Encore autre chose, ô Ânanda. Dans le temps que le Tathâgata s’étant rendu maître des éléments de sa vie, renonce à l’existence, alors, en ce moment même, il y a un grand tremblement de terre. Les météores tombent [du ciel] ; l’horizon paraît tout en feu ; les timbales des Dêvas retentissent dans l’air. Et ce monde tout entier est illuminé d’une noble splendeur. Et les êtres qui habitent au delà des limites de ce monde [etc. comme ci-dessus, jusqu’à :] se disent : Ah ! voici d’autres êtres nés parmi nous ! Telle est, ô Ânanda, la septième cause, la septième raison d’un grand tremblement de terre.

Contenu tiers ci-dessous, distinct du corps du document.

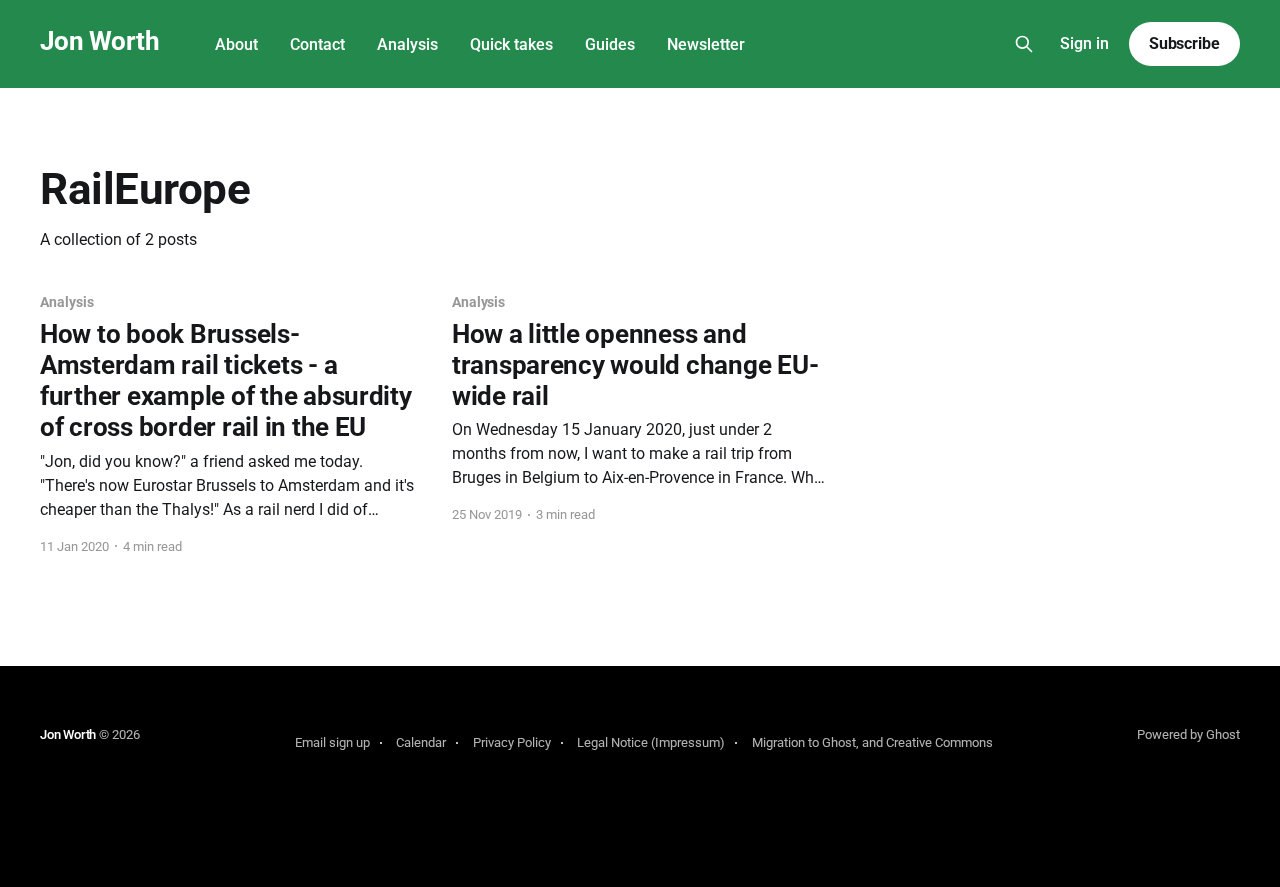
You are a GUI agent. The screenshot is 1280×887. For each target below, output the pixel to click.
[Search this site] (1024, 44)
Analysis (407, 44)
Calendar (421, 742)
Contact (317, 44)
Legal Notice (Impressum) (651, 742)
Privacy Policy (512, 742)
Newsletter (706, 44)
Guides (610, 44)
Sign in (1084, 43)
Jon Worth (99, 41)
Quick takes (511, 44)
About (236, 44)
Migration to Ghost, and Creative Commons (872, 742)
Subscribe (1184, 43)
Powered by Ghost (1188, 734)
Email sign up (332, 742)
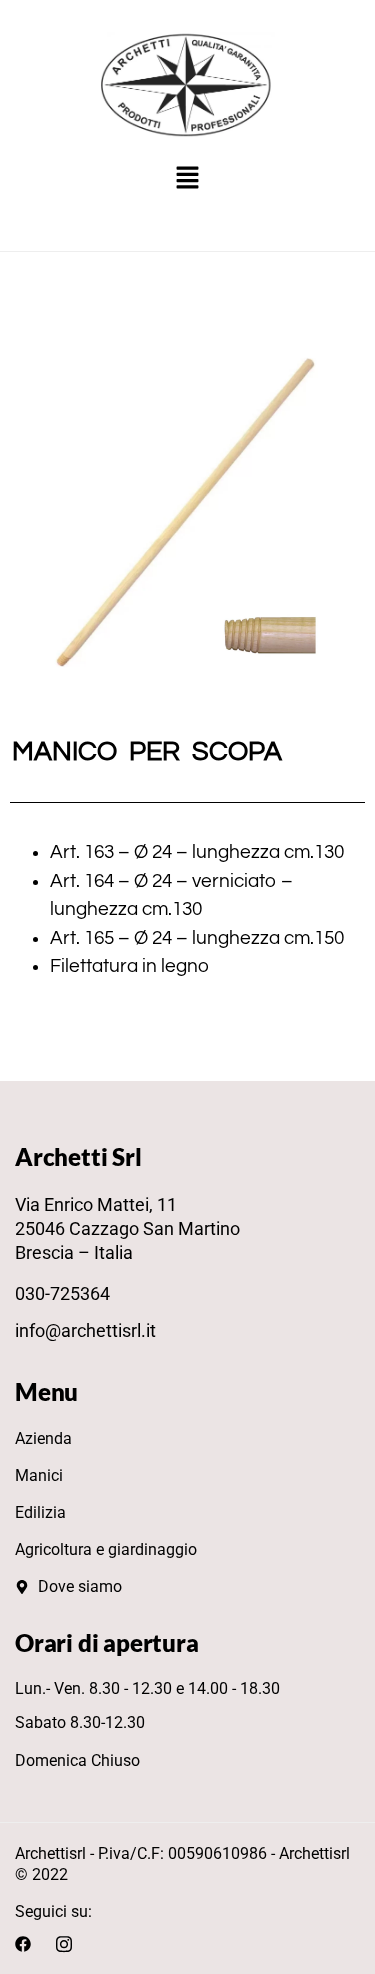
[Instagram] (64, 1942)
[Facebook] (23, 1942)
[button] (187, 178)
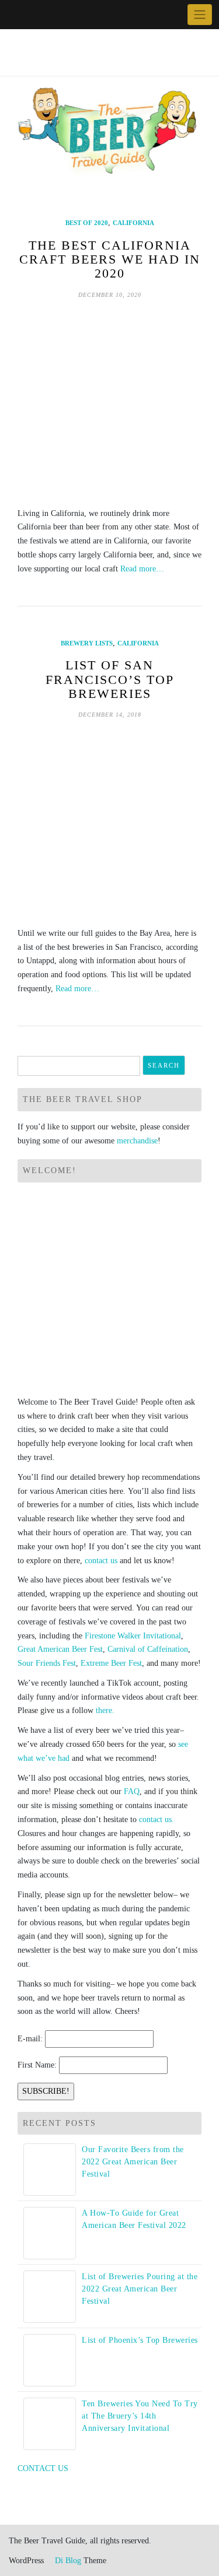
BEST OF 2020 (86, 222)
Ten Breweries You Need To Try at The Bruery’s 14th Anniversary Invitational (140, 2416)
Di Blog (67, 2560)
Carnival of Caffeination (147, 1649)
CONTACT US (43, 2468)
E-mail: (30, 2038)
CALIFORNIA (133, 222)
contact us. (156, 1819)
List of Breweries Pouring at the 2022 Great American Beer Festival (139, 2288)
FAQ (132, 1791)
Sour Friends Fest (47, 1663)
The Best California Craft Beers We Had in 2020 (109, 259)
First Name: (37, 2065)
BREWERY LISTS (87, 643)
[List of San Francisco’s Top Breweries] (109, 823)
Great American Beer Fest (60, 1649)
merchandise (137, 1140)
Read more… (142, 568)
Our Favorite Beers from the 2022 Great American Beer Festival (133, 2161)
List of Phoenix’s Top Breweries (140, 2340)
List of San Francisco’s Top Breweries (110, 679)
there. (105, 1710)
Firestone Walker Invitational (133, 1635)
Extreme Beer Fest (111, 1663)
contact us (101, 1560)
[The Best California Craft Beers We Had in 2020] (109, 403)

Encore autre chose, ô Ânanda. Le moment n’est pas éloigné où aura lieu l’anéantissement complet du Tathâgata dans le sein du Nirvâṇa, où il ne reste plus rien de ce qui constitue l’existence. Or, dans un pareil moment, il y a un grand tremblement de terre. Des météores tombent [du ciel] ; l’horizon paraît tout en feu ; les timbales des Dêvas retentissent dans l’air. Et ce monde tout entier

  1. Je trouve relativement à cette manière de faire tourner la roue de la loi, c’est-à-dire de répandre la doctrine, un passage du Mémoire de Des Hautesrayes intitulé : Recherches sur la religion de Fo, qui s’y rapporte directement : « Que ceux qui ignoraient les quatre saintes distinctions, c’est-à-dire les quatre degrés distincts de contemplation, ne pouvaient être délivrés des misères du monde ; que pour être sauvé il fallait faire tourner trois fois la roue religieuse de ces quatre distinctions, ou des douze œuvres méritoires. » (Journ. As., t. VII, p. 167.) Cela revient à dire, si je ne me trompe, que les quatre distinctions, envisagées sous trois aspects différents, donnent la somme de douze points de vue de ces quatre distinctions. Les saintes distinctions de Des Hautesrayes sont probablement les quatre vérités sublimes (Âryasatijâni) dont il sera parlé plus bas, et il est souvent question dans les textes des trois tours qu’il faut donner à ces quatre vérités, sans quoi l’on ne peut arriver à l’état suprême de Buddha parfaitement accompli. Je suppose que les trois aspects ou tours sont : 1o la détermination du terme même qu’on examine, terme qui est une des quatre vérités ; 2o celle de son origine ; 3o celle de sa cessation. On trouvera des détails très-précis sur l’expression de faire tourner la roue de la loi, dans une note de M. A. Rémusat. (Foe koue ki, p. 28.) Le seul point que je crois contestable, c’est l’opinion où est ce savant que cette expression dérive de l’emploi que faisaient les disciples de Çâkya des roues à prières si connues chez les Buddhistes du Nord. Je pense au contraire que ces roues, qui sont tout à fait inconnues aux Buddhistes du Sud, n’ont été inventées que pour reproduire d’une manière matérielle le sens figuré de cette expression sanscrite, qui est, comme on sait, empruntée à l’art militaire des Indiens.